A house is for sale in Arlington, Virginia, July 13, 2023.
Saul Loeb | AFP | Getty Images
Sales of pre-owned homes dropped 3.3% in June compared with May, running at a seasonally adjusted annualized rate of 4.16 million units, according to the National Association of Realtors.
Compared with June of last year, sales were 18.9% lower. That is the slowest sales pace for June since 2009.
The continued weakness in the housing market is not for lack of demand. It’s all about a critical shortage of supply. There were just 1.08 million homes for sale at the end of June, 13.6% less than June of 2022. At the current sales pace, that represents a 3.1-month supply. A six-month supply is considered balanced between buyer and seller.
“There are simply not enough homes for sale,” said Lawrence Yun, chief economist for the Realtors. “The market can easily absorb a doubling of inventory.”
That dynamic is keeping pressure under home prices. The median price of an existing home sold in June was $410,200, the second-highest price ever recorded by the Realtors. Last June’s price was the highest, but by barely 1%. This median measure, however, also reflects what’s selling, and right now, with mortgage rates much higher than last year, the low end of the market is most active.

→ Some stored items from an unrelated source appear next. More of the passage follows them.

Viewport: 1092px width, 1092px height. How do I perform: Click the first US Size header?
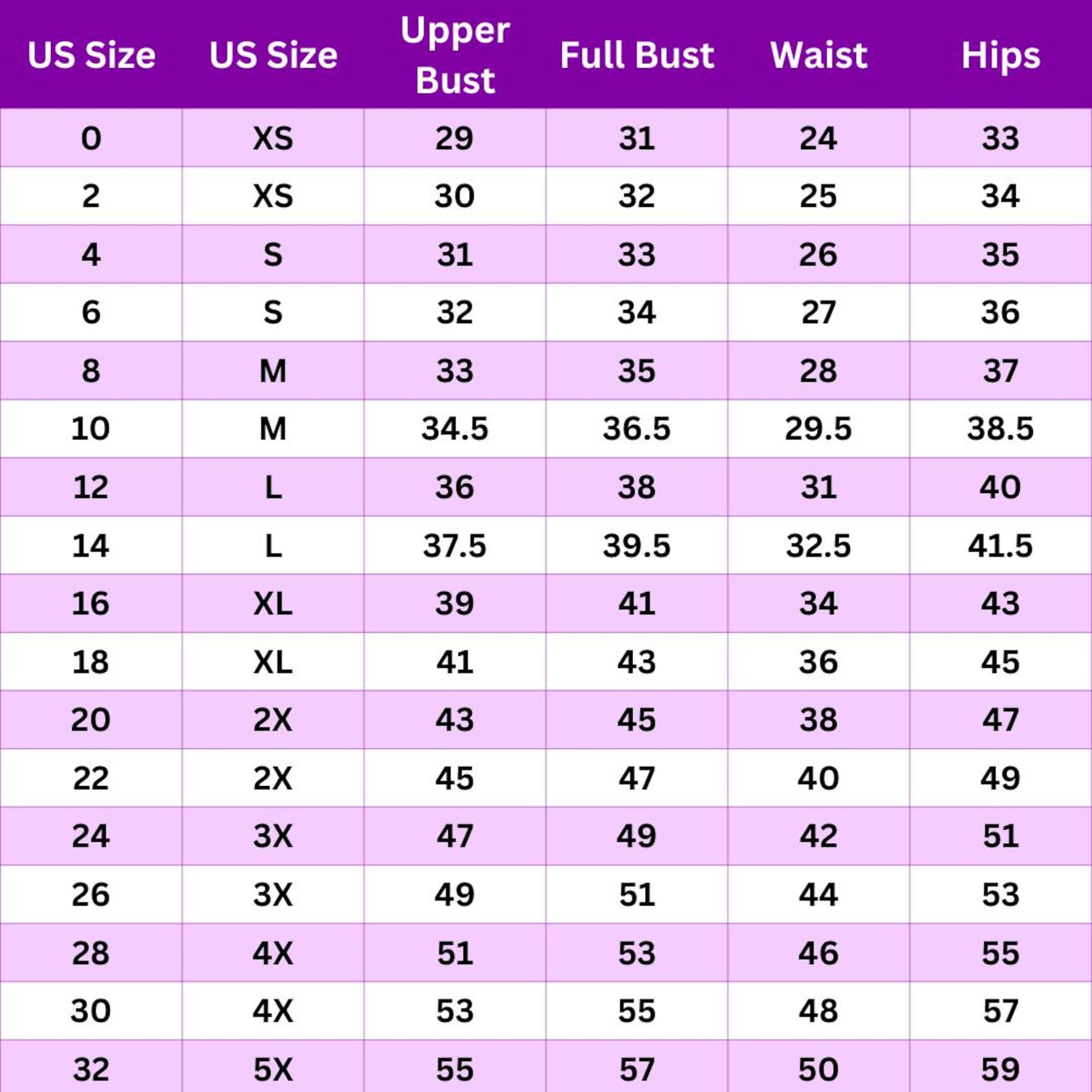[91, 55]
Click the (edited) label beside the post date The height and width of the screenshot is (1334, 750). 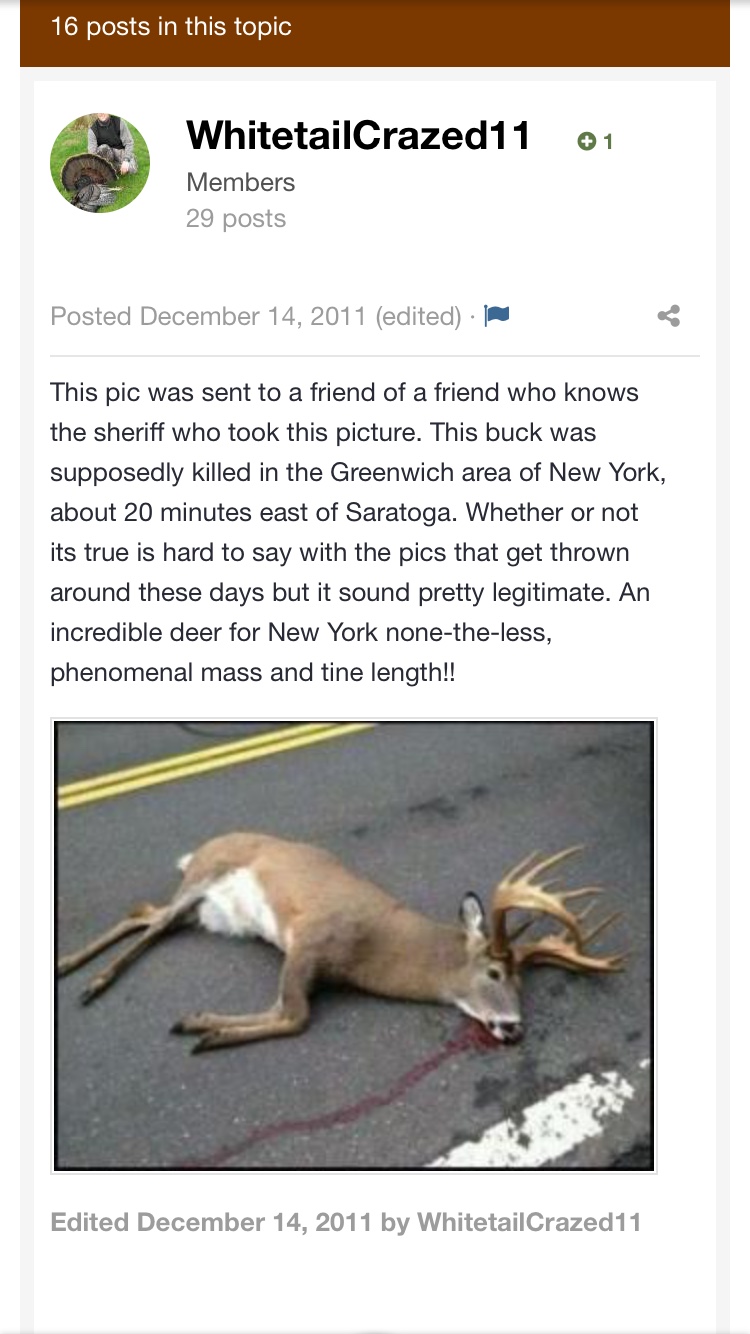tap(418, 316)
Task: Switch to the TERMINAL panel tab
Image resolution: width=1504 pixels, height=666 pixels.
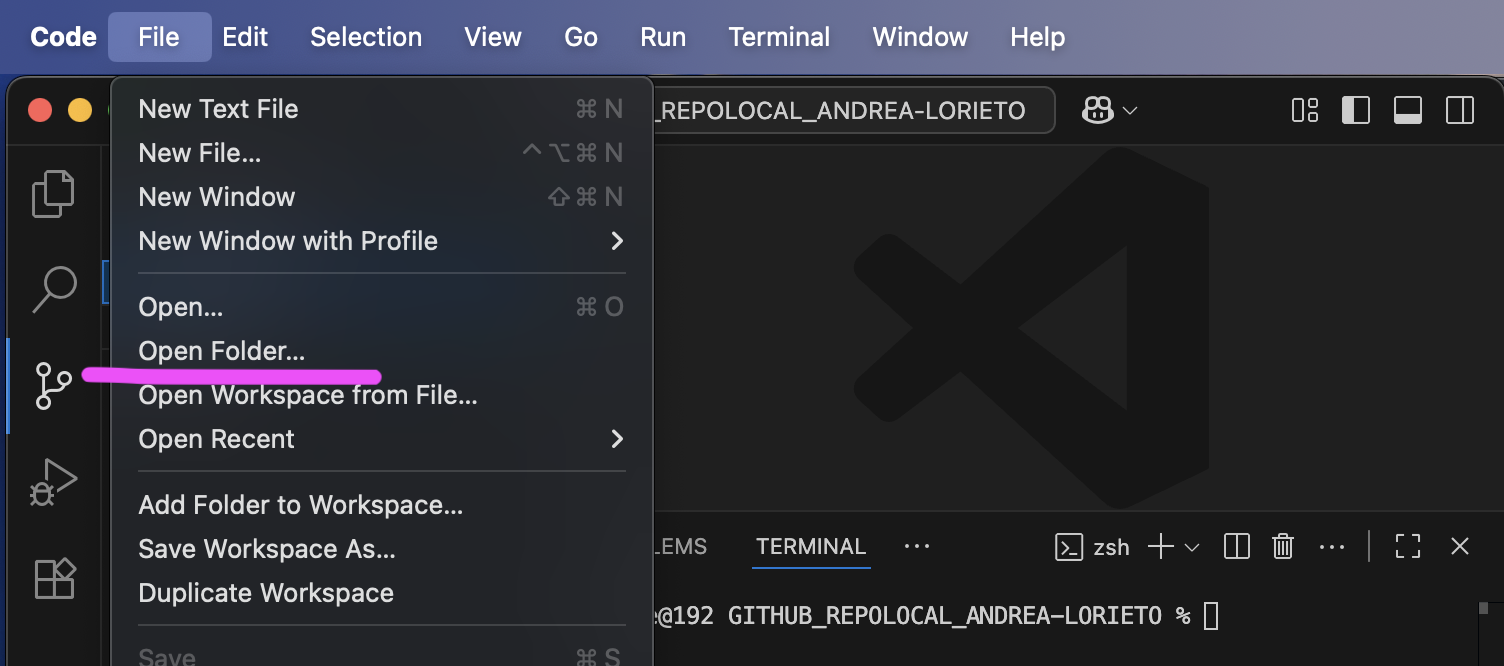Action: coord(810,547)
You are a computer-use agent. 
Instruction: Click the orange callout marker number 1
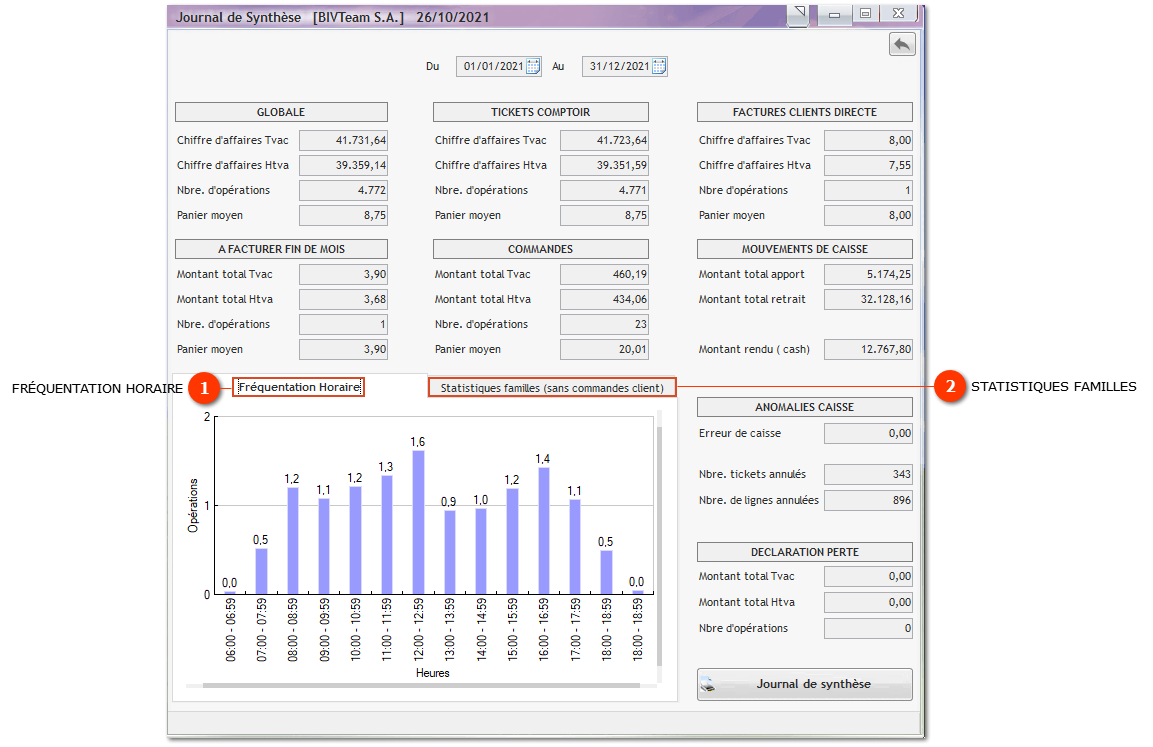(x=204, y=387)
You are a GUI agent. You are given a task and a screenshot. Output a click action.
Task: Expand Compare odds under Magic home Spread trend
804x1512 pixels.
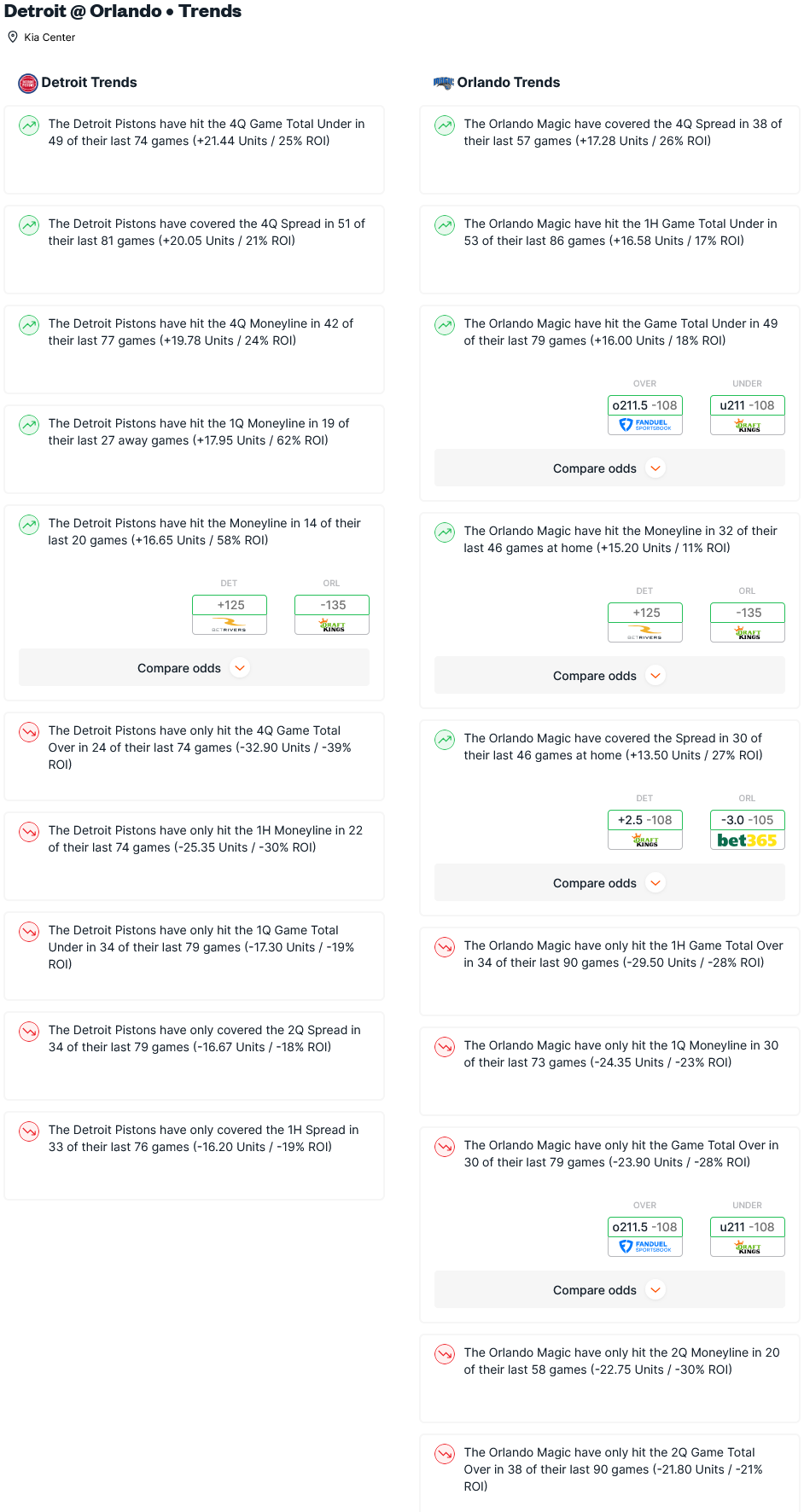[609, 883]
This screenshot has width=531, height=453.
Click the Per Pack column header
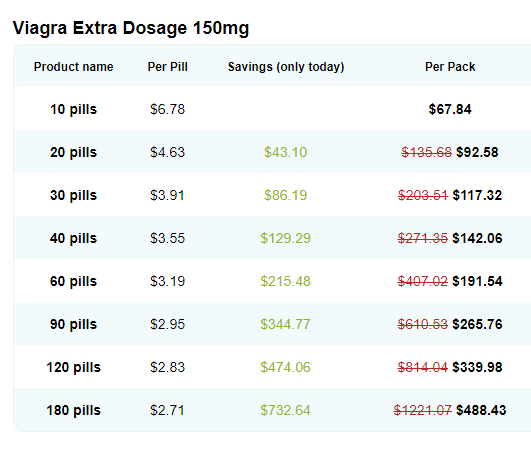click(x=450, y=67)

“Home sales fell, but home prices have held firm in most parts of the country,” Yun said. “Limited supply is still leading to multiple-offer situations, with one-third of homes getting sold above the list price in the latest month.”
Sales are unlikely to recover anytime soon, as mortgage rates weigh heavy on affordability. The Realtors measure June sales based on closings, so contracts that were likely signed in April and May. Mortgage rates hung in the mid 6% range during that time and then shot up over 7% at the very end of May. Rates stayed in the 7% range for all of June, as home prices rose.
First-time buyers are struggling the most. Their share of June sales fell to 26%, down from 30% in June 2022. That is the lowest share since the Realtors began tracking this metric.
The higher end of the market, however, appears to be recovering. While sales were down across all price points, they were down least at the higher end. That was not the case last year, when higher-priced home sales were dropping off sharply.
As the competition heats up, buyers are increasingly using cash to win over sellers. All-cash sales made up 26% of June transactions, slightly higher than both May and June of last year.
Sales are unlikely to rebound soon in the existing home market, but sales of newly built homes are reaping the benefits. The nation’s largest homebuilder, DR Horton, reported a big jump in new orders jumping in its latest earnings release Thursday.
“Despite continued higher mortgage rates and inflationary pressures, our net sales orders increased 37% from the prior year quarter, as the supply of both new and existing homes at affordable price points remains limited and demographics supporting housing demand remain favorable,” said Donald Horton, chairman of the board, in a release.